A homeowner on TikTok fascinated her followers with the “deadly” staircase that connects her bedroom with her kitchen.
Kim Tierney (@bloomfieldfarm) and her husband bought Bloomfield Farm in 2018. The house was built in 1774 and abandoned for the past 50 years or so. The couple decided to take on Bloomfield as a major DIY restoration project and tried to keep as much of the original pieces of the house as possible.
Since then, the couple has updated their 237,000 TikTok followers with tours of the home.
In one video that caught a lot of attention, Tierney explained that in addition to the main staircase, there was another way for her to get downstairs in the mornings — by “traveling the dangerous Victorian stairs.”
“Victorian stairs could be referred to as ‘hidden killers,'” Tierney explained in the TikTok’s text. “Made too narrow, made too steep, with irregular steps.”
Tierney added that these stairs were for the servants and other staff to travel out of sight throughout the house. Plus, to keep the rooms bigger and save space, families would build the staircase against code.
Historic building consultant Nathan Gros told Absolute History that the back staircase was “built of the cheapest softwood you could possibly buy — you’d be lucky if there [were] handrails.”
“Safety really wasn’t high on the agenda,” Gros said. “Total death traps.”

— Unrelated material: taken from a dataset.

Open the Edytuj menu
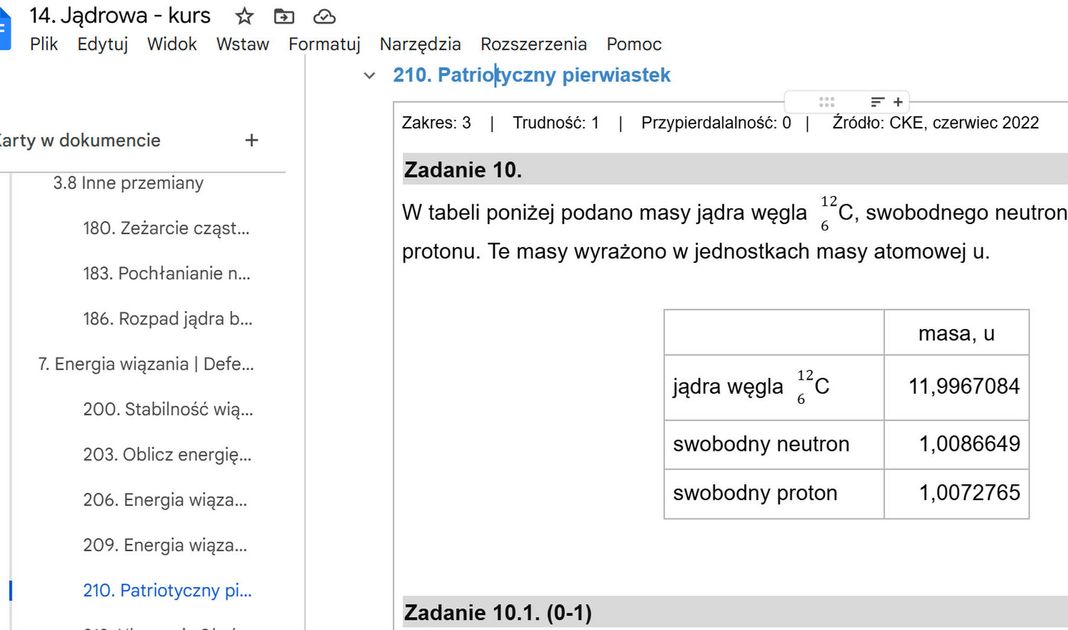The width and height of the screenshot is (1068, 630). 102,44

Based on studies, Absolute History also noted that someone is six times more likely to fall walking down the servants’ steps than a regular, properly measured staircase. Not only was the staircase steeper, but the individual steps were uneven.
When Tierney filmed herself walking down the staircase, she pointed how she had to turn sideways to walk down.

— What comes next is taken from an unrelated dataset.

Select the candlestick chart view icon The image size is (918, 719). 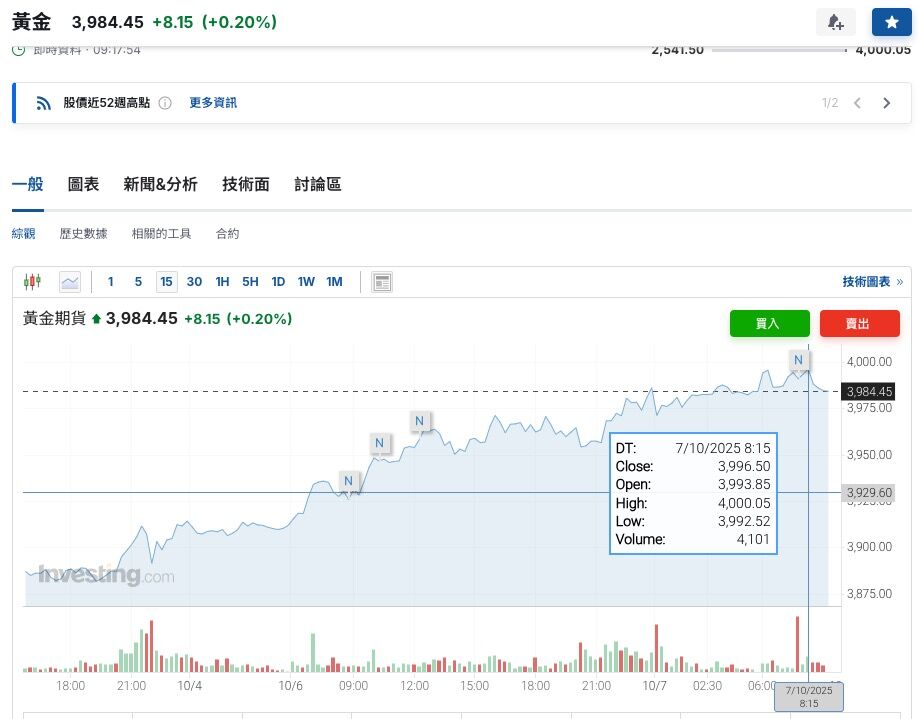coord(33,281)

“Add the weight of trays or the complication of long skirts could easily prove fatal,” she wrote.
Even without the trays or a long skirt, Tierney had to hold onto the walls to guide herself safely down the staircase.
Commenters were stunned by the staircase especially. As one user put it, “If my server is bringing me food, I would like them to continue to live.”
“I work in an old mansion with these stairways!” another person said. “They are atrocious.”
“Sometimes I wonder how anyone survived the Victoria era,” someone pointed out. “What with dangerous stairs and toxic wallpaper.”